Passe d'armes entre majorité et opposition

Nicolas Sarkozy a été le premier à dégainer. Le plan d’urgence « n’est pas à la hauteur », les mesures pas assez ambitieuses selon le chef du parti Les Républicains, qui dénonce aussi l’alourdissement des contraintes fiscales et réglementaires depuis l'arrivée de François Hollande à l'Elysée. L'ancien chef de l'Etat place déjà son parti en campagne pour les régionales de la fin d’année : « Les Républicains soutiendront et favoriseront l’installation des jeunes agriculteurs et la consommation de produits locaux ».

Un peu plus tard, à l'Assemblée Nationale, le président du groupe Les Républicains, Christian Jacob, ancien syndicaliste agricole, qualifie le plan d’urgence du gouvernement « d’opération de com' » , de « mascarade », de « mensonge » et de « fumisterie ». Réplique sanglante, quelques minutes plus tard, de Manuel Valls à la tribune. Le Premier Ministre dénonce le "populisme" et le "poujadisme" de ces propos; et s’en prend aux mesures prises par la droite quand elle était au pouvoir, qui selon Manuel Valls, ont conduit à l’effondrement des cours du lait, et de la viande porcine et bovine.

Pour Christian Jacob, le gouvernement n'a pas pris la mesure de la crise agricole. Pour Manuel Valls, l'opposition est irrespectueuse . Le tout sur un ton pour le moins agressif.

Chez les éleveurs, des réactions contrastées

Xavier Beulin, le président de la puissante FNSEA, reste mesuré : selon lui, le plan comprend "beaucoup de dispositifs déjà actés " et les mesures restent "insuffisantes " sur le long terme. Les éleveurs du Calvados, qui ont lancé les blocages, ont, eux, décidé de mettre fin à leur mouvement à Caen .

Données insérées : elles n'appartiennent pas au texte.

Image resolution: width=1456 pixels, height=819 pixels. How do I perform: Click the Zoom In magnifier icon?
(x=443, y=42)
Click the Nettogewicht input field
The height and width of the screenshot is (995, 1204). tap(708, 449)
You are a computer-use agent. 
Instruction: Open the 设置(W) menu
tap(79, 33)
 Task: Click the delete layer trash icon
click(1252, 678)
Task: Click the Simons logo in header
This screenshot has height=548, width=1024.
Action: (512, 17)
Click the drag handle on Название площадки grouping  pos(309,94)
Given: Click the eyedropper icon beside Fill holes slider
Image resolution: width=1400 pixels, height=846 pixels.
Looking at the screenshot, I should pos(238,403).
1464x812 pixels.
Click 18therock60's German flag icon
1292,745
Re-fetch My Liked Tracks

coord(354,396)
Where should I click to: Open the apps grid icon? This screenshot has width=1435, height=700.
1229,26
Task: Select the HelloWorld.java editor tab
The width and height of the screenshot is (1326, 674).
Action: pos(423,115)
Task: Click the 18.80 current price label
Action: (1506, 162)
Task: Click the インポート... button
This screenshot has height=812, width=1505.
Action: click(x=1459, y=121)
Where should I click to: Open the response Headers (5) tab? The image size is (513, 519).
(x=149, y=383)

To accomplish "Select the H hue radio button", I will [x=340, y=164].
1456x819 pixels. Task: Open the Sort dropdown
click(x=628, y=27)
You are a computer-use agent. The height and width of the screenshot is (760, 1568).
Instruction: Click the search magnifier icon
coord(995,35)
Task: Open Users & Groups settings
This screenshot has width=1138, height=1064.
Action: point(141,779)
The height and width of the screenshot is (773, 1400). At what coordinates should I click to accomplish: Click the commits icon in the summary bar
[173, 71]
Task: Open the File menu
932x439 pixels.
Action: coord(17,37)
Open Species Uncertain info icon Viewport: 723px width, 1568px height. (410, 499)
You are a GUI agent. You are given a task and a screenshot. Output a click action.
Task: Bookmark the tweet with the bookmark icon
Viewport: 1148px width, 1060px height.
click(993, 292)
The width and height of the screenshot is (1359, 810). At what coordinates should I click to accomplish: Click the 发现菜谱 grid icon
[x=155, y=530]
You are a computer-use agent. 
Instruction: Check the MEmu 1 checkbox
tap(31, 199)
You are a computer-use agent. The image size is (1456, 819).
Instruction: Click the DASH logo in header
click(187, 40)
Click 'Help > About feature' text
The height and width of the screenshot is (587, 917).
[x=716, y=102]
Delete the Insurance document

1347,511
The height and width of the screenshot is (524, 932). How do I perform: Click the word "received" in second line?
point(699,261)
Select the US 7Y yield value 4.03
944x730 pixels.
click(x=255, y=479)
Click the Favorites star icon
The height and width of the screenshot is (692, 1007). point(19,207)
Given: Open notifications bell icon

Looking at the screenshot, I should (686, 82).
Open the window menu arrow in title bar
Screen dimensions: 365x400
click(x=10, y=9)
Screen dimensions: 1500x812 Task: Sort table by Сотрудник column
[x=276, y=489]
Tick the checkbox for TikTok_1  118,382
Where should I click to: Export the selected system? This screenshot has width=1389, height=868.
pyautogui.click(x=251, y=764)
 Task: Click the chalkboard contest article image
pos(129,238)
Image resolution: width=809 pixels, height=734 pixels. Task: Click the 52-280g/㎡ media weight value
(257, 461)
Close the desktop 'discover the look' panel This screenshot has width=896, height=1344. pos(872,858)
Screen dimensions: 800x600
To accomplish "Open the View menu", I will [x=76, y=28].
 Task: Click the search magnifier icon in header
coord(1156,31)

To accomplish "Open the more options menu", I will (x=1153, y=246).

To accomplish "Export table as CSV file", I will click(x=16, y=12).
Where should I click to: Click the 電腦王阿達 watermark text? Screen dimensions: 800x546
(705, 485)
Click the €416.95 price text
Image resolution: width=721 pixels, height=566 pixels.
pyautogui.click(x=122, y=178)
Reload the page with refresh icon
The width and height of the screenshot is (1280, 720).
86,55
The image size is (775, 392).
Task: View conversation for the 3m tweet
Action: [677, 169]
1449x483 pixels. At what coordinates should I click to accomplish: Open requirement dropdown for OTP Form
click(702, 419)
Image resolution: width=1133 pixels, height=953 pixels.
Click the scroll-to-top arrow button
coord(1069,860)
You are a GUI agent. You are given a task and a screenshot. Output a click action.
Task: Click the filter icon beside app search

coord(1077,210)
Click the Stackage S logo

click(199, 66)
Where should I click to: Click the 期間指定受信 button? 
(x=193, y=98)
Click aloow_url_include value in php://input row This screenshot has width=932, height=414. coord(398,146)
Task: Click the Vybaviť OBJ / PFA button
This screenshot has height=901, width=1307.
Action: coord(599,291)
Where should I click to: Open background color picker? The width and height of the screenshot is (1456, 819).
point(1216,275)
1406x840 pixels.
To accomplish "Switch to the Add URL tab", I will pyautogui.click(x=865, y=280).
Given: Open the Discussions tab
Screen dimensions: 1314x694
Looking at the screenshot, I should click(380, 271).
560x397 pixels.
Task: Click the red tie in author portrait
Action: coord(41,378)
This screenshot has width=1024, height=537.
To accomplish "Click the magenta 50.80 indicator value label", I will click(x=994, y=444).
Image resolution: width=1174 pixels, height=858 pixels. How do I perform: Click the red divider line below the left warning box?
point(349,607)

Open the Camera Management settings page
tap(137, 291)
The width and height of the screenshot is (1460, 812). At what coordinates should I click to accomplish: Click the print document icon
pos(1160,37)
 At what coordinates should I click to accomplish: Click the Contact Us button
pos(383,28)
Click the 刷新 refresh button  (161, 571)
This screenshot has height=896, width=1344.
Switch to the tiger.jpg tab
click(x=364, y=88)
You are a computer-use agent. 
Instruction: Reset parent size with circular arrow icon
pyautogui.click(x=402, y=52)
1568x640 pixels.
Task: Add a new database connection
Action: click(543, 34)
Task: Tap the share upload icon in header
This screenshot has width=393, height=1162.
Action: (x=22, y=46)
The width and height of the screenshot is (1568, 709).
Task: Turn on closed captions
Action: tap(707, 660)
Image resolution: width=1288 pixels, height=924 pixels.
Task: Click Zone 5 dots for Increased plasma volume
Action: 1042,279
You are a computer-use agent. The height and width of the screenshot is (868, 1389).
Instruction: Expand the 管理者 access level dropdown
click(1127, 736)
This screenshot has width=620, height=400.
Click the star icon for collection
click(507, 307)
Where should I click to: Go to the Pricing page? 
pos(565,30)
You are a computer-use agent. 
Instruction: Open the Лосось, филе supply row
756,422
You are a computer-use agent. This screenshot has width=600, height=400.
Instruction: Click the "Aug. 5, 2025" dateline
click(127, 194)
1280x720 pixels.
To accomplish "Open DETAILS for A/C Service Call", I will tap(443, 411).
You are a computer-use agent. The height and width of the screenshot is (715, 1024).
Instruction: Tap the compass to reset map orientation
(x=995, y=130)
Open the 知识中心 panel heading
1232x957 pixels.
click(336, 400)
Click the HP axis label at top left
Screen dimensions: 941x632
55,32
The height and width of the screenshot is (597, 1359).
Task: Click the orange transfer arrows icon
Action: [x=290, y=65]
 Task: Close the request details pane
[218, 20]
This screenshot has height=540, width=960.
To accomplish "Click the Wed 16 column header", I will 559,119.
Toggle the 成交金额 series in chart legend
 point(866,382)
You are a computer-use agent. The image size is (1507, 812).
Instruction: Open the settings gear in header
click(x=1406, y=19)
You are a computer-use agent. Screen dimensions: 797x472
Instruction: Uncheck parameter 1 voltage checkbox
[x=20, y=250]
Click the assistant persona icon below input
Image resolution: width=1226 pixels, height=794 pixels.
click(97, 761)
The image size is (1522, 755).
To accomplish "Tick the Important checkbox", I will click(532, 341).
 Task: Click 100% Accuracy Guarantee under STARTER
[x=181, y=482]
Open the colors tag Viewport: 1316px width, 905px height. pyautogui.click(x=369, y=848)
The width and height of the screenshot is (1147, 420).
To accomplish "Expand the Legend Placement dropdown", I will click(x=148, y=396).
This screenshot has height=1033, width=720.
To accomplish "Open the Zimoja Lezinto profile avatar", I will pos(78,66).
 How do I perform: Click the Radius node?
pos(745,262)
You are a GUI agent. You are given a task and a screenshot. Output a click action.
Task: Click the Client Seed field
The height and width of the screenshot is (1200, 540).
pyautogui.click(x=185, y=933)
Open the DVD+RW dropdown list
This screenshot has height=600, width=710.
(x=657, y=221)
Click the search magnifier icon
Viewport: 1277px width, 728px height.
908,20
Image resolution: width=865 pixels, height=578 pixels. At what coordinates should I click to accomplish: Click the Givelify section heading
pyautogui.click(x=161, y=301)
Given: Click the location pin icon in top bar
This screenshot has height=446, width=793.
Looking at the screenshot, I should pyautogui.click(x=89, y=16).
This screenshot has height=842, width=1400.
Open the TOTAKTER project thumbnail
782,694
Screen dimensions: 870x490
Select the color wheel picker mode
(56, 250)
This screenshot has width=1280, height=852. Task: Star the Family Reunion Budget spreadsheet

Noémie Bonnin a suivi la levée des blocages avec les éleveurs de Caen.

Mais d'autres fédérations départementales ne sont pas du même avis. Déçus par le plan d’urgence, les éleveurs d’Auvergne et de Rhône-Alpes annoncent qu’ils vont bloquer les accès autoroutiers à Lyon (A6 au Nord, A7 au Sud, et A42 à l’Est) dès ce mercredi soir,et ceux de Clermont-Ferrand ce jeudi matin. "On ne sait pas combien de temps on va rester ", prévient Dominique Despras, président de la FDSEA du Rhône, qui prévoit aussi des actions sur les centrales d’achat dans la soirée. Les agriculteurs de Haute-Normandie, qui bloquent les trois grands ponts sur la Seine, veulent aussi maintenir leur mouvement . « Dans les mesures qu’il a annoncées, le gouvernement a complètement oublié la production laitière » explique Stéphane Donckele, vice-président de la FDSEA de Seine-Maritime.

Hervé Marie, président de la section lait de la FDSEA de la Manche, ne veut pas non plus du plan d'urgence (au micro France Bleu Cotentin d'Anthony Raimbault)

Ce mercredi après-midi, une nouvelle réunion était en cours au ministère de l'Agriculture sur les hausses de prix promises le 17 juin par les professionnels, et qui n'ont pas été atteintes pour la viande bovine, même si le porc s'en rapproche.